**ТЕКСТ**
Естественно выяснилось, что будут писать хоть в каждом № я, Степпун, Эллис; надеюсь – Вы. Обещали во второй отдел и третий писать (обзоры и мысли на полях книги) Киселев, Петровский. Гессен и Яковенко согласятся от Логоса писать. Иванов и Блок наши; пока что – достаточно.
Материал статей с протоколом того, что говорилось на собраниях, посылается на днях Вам.
У меня был разговор со Степпуном. «Логос» идет на условия Ваши. Ему больно разрывать с «Мусагетом». Соглашается печататься без гонорара.
Пока обрываю мои сообщения.
Милый, милый, Вы простите меня, что не пишу о личном. Времени совсем нет. Мы переезжаем в Расторгуево. Адрес. (Павелецкая) ж. д. Станция Расторгуево. Видное. Дача Депре. Мне[2703].
Кожебаткин Вам пишет: как всегда, как только пришлось делать дела по выяснению хроник, Кожебаткин оказался незаменимым человеком; теперь Вы, вероятно, будете испытывать на себе его молчание, а я, будучи в Москве, вижу его деловым.
Четверг 8 сент<ября>.

**ИЗВЛЕЧЁННЫЕ ДАННЫЕ**
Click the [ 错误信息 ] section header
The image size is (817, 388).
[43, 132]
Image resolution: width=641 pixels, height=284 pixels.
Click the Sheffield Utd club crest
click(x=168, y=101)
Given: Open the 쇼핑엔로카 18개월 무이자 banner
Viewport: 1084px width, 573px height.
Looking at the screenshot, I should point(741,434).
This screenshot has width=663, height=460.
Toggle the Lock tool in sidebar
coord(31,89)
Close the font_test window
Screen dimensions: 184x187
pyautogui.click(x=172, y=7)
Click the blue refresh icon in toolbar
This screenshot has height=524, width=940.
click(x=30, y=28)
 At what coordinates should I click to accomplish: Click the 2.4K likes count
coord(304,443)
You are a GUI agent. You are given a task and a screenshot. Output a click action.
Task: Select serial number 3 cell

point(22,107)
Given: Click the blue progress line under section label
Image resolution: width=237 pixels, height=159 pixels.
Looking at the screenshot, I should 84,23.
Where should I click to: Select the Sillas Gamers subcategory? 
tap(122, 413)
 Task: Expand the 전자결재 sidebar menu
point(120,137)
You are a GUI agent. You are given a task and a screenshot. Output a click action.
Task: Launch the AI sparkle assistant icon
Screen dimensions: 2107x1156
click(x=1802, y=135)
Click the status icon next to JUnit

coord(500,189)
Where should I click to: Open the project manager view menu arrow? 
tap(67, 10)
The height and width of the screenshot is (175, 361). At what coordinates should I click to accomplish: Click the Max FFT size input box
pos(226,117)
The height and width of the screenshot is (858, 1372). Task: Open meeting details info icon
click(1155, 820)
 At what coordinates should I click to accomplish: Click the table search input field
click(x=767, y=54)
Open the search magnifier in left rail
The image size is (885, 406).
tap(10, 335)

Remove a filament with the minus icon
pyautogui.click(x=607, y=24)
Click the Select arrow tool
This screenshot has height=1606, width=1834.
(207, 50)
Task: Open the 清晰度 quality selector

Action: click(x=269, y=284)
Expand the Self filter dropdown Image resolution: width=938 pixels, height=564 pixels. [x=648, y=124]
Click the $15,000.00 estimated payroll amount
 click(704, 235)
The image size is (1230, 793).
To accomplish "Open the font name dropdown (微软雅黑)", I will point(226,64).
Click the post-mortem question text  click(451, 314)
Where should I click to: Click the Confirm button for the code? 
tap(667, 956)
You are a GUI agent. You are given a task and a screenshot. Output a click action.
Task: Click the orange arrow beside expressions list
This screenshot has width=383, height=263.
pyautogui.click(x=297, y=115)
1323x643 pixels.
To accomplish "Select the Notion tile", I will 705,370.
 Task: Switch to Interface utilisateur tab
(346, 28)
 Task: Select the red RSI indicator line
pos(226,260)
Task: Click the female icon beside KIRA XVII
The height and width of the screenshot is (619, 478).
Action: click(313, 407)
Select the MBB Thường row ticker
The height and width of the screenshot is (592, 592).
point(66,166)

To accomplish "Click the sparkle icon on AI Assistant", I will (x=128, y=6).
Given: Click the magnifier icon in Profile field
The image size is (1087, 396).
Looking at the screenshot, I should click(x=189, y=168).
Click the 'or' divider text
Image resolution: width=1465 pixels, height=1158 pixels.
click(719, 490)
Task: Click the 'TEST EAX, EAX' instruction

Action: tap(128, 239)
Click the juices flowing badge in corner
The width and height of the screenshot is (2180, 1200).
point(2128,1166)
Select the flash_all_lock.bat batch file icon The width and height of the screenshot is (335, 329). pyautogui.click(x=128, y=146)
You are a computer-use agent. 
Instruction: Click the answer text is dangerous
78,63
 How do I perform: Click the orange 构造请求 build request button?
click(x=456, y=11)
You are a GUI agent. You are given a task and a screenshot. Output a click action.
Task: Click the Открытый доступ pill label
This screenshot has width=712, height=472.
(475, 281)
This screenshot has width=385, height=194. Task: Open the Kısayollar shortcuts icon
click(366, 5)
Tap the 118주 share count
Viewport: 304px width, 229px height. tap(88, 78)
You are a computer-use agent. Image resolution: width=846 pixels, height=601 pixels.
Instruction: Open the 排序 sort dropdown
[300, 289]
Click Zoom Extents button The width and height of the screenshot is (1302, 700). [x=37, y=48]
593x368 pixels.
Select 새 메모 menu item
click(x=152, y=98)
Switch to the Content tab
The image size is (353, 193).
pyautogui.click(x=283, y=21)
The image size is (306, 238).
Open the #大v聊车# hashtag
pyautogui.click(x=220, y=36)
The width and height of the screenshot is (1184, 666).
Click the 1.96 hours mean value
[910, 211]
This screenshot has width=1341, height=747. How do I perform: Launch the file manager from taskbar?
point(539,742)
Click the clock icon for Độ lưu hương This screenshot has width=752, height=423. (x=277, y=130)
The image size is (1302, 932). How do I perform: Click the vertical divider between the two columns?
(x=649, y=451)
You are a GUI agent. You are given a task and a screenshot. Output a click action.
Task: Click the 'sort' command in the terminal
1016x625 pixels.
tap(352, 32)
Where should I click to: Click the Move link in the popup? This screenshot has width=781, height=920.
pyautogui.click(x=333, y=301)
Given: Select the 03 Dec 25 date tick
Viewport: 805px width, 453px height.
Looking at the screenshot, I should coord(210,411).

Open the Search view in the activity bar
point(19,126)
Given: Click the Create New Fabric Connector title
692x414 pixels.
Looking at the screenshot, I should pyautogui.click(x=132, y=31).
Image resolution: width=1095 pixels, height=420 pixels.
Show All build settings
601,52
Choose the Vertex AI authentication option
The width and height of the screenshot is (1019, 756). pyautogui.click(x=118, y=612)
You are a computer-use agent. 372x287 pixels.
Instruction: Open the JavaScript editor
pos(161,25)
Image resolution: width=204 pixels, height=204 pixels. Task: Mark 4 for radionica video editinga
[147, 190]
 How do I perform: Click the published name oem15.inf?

**ПИСЬМЕННЫЕ ЗАДАНИЯ**
- A) Перепишите, пожалуйста, отрывок письма, начиная с «Кожебаткин Вам пишет: как» и заканчивая «Четверг 8 сент<ября>.», заменив «незаменимым человеком» на «надёжным помощником».
- B) Куда, согласно письму, происходит переезд?
- C) Перечислите все части адреса, указанного в письме.

**СПИСОК ОТВЕТОВ**
- A)
Кожебаткин Вам пишет: как всегда, как только пришлось делать дела по выяснению хроник, Кожебаткин оказался надёжным помощником; теперь Вы, вероятно, будете испытывать на себе его молчание, а я, будучи в Москве, вижу его деловым.
Четверг 8 сент<ября>.

- B) В Расторгуево.

- C) Павелецкая ж. д.; станция Расторгуево; Видное; дача Депре.